→ EXERCISE BRIEF
Return all of the entries below exactly as they are given.

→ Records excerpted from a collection
====================

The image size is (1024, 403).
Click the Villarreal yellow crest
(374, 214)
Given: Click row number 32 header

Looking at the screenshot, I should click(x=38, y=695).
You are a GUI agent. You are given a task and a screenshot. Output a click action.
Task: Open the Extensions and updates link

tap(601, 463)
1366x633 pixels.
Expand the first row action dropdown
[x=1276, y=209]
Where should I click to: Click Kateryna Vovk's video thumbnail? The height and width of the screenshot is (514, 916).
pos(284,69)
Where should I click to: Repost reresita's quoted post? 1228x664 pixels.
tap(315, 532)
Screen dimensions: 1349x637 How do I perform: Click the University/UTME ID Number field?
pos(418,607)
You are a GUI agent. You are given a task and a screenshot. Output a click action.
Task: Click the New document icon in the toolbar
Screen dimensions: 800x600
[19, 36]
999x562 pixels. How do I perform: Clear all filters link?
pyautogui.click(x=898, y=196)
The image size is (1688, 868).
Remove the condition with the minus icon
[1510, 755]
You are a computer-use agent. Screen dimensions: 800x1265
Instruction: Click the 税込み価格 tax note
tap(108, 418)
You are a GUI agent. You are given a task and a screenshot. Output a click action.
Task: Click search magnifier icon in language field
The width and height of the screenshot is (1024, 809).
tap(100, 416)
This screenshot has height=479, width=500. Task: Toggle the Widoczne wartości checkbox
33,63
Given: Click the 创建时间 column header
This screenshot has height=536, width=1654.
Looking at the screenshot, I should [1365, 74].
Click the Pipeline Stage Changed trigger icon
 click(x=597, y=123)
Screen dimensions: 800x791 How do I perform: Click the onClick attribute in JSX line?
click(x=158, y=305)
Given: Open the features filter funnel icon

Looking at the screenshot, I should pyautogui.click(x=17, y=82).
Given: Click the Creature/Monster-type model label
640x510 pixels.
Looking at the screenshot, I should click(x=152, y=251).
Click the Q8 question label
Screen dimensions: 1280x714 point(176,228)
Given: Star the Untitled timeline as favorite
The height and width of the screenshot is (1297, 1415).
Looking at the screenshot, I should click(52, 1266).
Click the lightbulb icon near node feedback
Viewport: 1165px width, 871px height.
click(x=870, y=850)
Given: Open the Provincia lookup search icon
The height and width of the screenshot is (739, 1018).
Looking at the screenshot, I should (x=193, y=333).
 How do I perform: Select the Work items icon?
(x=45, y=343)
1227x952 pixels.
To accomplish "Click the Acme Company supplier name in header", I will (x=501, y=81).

====================

→ SOLUTION TO THIS TASK
The image size is (1024, 403).
Click the Villarreal yellow crest
(374, 214)
Given: Click row number 32 header

Looking at the screenshot, I should click(x=38, y=695).
You are a GUI agent. You are given a task and a screenshot. Output a click action.
Task: Open the Extensions and updates link

tap(601, 463)
1366x633 pixels.
Expand the first row action dropdown
[x=1276, y=209]
Where should I click to: Click Kateryna Vovk's video thumbnail? The height and width of the screenshot is (514, 916).
pos(284,69)
Where should I click to: Repost reresita's quoted post? 1228x664 pixels.
tap(315, 532)
Screen dimensions: 1349x637 How do I perform: Click the University/UTME ID Number field?
pos(418,607)
You are a GUI agent. You are given a task and a screenshot. Output a click action.
Task: Click the New document icon in the toolbar
Screen dimensions: 800x600
[19, 36]
999x562 pixels. How do I perform: Clear all filters link?
pyautogui.click(x=898, y=196)
The image size is (1688, 868).
Remove the condition with the minus icon
[1510, 755]
You are a computer-use agent. Screen dimensions: 800x1265
Instruction: Click the 税込み価格 tax note
tap(108, 418)
You are a GUI agent. You are given a task and a screenshot. Output a click action.
Task: Click search magnifier icon in language field
The width and height of the screenshot is (1024, 809).
tap(100, 416)
This screenshot has height=479, width=500. Task: Toggle the Widoczne wartości checkbox
33,63
Given: Click the 创建时间 column header
This screenshot has height=536, width=1654.
Looking at the screenshot, I should [1365, 74].
Click the Pipeline Stage Changed trigger icon
 click(x=597, y=123)
Screen dimensions: 800x791 How do I perform: Click the onClick attribute in JSX line?
click(x=158, y=305)
Given: Open the features filter funnel icon

Looking at the screenshot, I should pyautogui.click(x=17, y=82).
Given: Click the Creature/Monster-type model label
640x510 pixels.
Looking at the screenshot, I should click(x=152, y=251).
Click the Q8 question label
Screen dimensions: 1280x714 point(176,228)
Given: Star the Untitled timeline as favorite
The height and width of the screenshot is (1297, 1415).
Looking at the screenshot, I should click(52, 1266).
Click the lightbulb icon near node feedback
Viewport: 1165px width, 871px height.
click(x=870, y=850)
Given: Open the Provincia lookup search icon
The height and width of the screenshot is (739, 1018).
Looking at the screenshot, I should (x=193, y=333).
 How do I perform: Select the Work items icon?
(x=45, y=343)
1227x952 pixels.
To accomplish "Click the Acme Company supplier name in header", I will (x=501, y=81).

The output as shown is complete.